The petition is denied on the ground of res judicata in the mode of conclusiveness of judgment.

A perusal of the allegations in the present case evidently shows that the petitioner broaches the issues similarly raised and already resolved in G.R. No. 172942.

Under the principle of conclusiveness of judgment, when a right or fact has been judicially tried and determined by a court of competent jurisdiction, or when an opportunity for such trial has been given, the judgment of the court, as long as it remains unreversed, should be conclusive upon the parties and those in privity with them.[14]  Stated differently, conclusiveness of judgment bars the re-litigation in a second case of a fact or question already settled in a previous case.[15]

The adjudication in G.R. No. 172942 has become binding and conclusive on the petitioner who can no longer question the respondent’s entitlement to the 12% legal interest awarded by the CA. The Court’s determination in G.R. No. 172942 on the reckoning point of the 12% legal interest is likewise binding on the petitioner who cannot re-litigate the said matter anew through the present recourse.

Thus, the judgment in G.R. No. 172942 bars the present case as the relief sought in the latter is inextricably related to the ruling in the former.

WHEREFORE, premises considered, the Petition is hereby DENIED.


Sereno, C.J, (Chairperson), Leonardo-De Castro, Bersamin, and Villarama, Jr., JJ., concur.

[1] Penned by Associate Justice Pampio A. Abarintos, with Associate Justices Mercedes Gozo-Dadole and Enrico A. Lanzanas, concurring; rollo, pp. 30-40.

[2] Id. at 42-43.

[3] As culled from the Court’s May 7, 2002 judgment in G.R. No. 142971 entitled The City of Cebu v. Spouses Apolonio and Blasa Dedamo and from the herein assailed CA Decision dated November 30, 2005; id. at 30-40.

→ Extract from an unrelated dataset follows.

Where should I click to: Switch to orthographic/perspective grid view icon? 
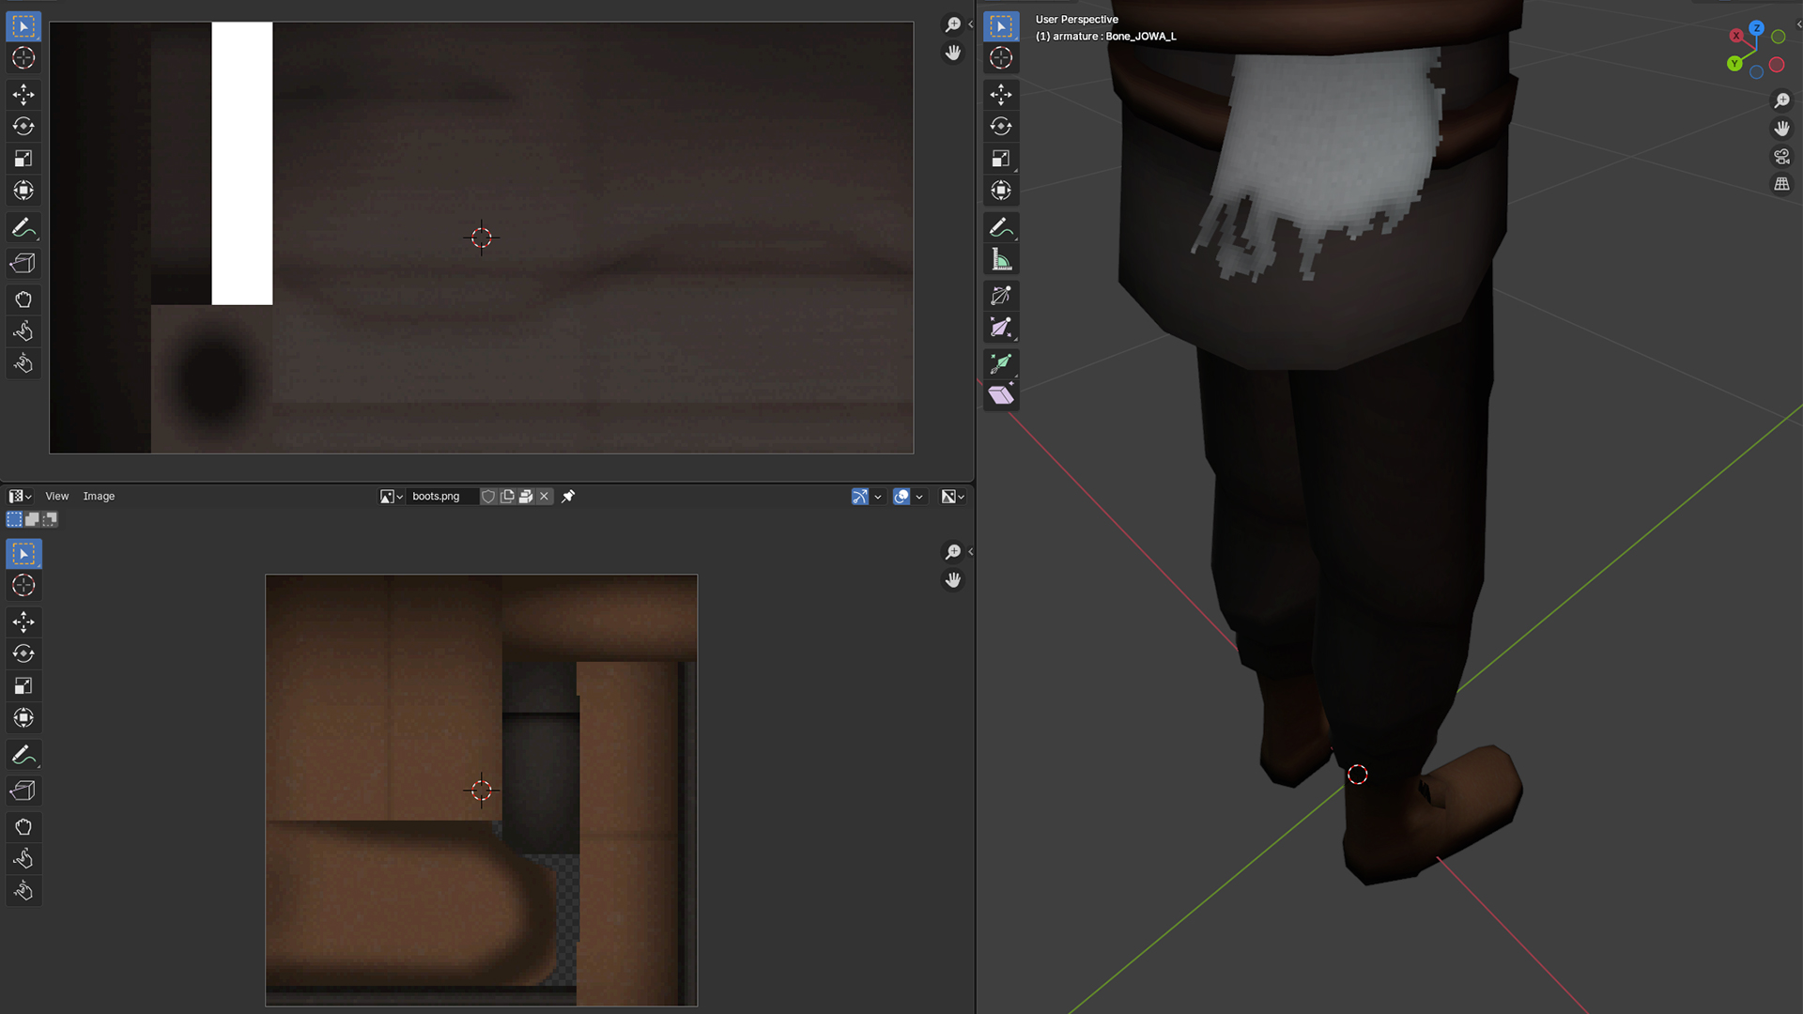[1781, 185]
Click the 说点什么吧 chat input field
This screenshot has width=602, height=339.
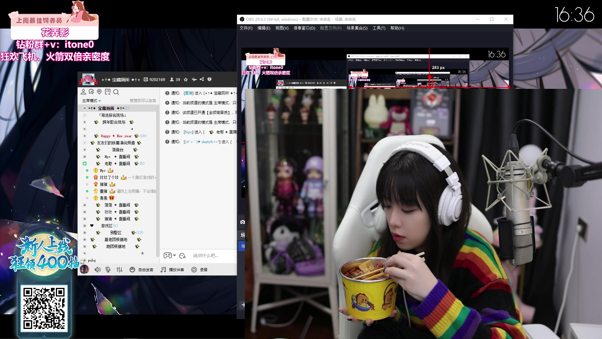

[4] Sec. 19. Eminent Domain. – A local government unit may, through its chief executive and acting pursuant to an ordinance, exercise the power of eminent domain for public use, or purpose or welfare for the benefit of the poor and the landless, upon payment of just compensation, pursuant to the provisions of the Constitution and pertinent laws: Provided, however, That the power of eminent domain may not be exercised unless a valid and definite offer has been previously made to the owner, and such offer was not accepted: Provided, further, That the local government unit may immediately take possession of the property upon the filing of the expropriation proceedings and upon making a deposit with the proper court of at least fifteen percent (15%) of the fair market value of the property based on the current tax declaration of the property to be expropriated: Provided, finally, That, the amount to be paid for the expropriated property shall be determined by the proper court, based on the fair market value at the time of the taking of the property.

[5] The initial recommendation of the panel was P24,865,930.00 but the same was later on amended to P20,826,339.50.

[6] G.R. No. 97412, July 12, 1994, 234 SCRA 78.

[7] Rollo, p. 37.

[8] Id. at 42-43.

[9] Id. at 113.

[10] Id. at 96-97.

[11] Id. at 114.

[12] Id. at 13-28.

[13] Id. at 49-89.

[14] Noceda v. Arbizo-Directo, G.R. No. 178495, July 26, 2010, 625 SCRA 472, 480.

[15] Layos v. Fil-Estate Golf and Development, Inc., G.R. No. 150470, August 6, 2008, 561 SCRA 75, 106.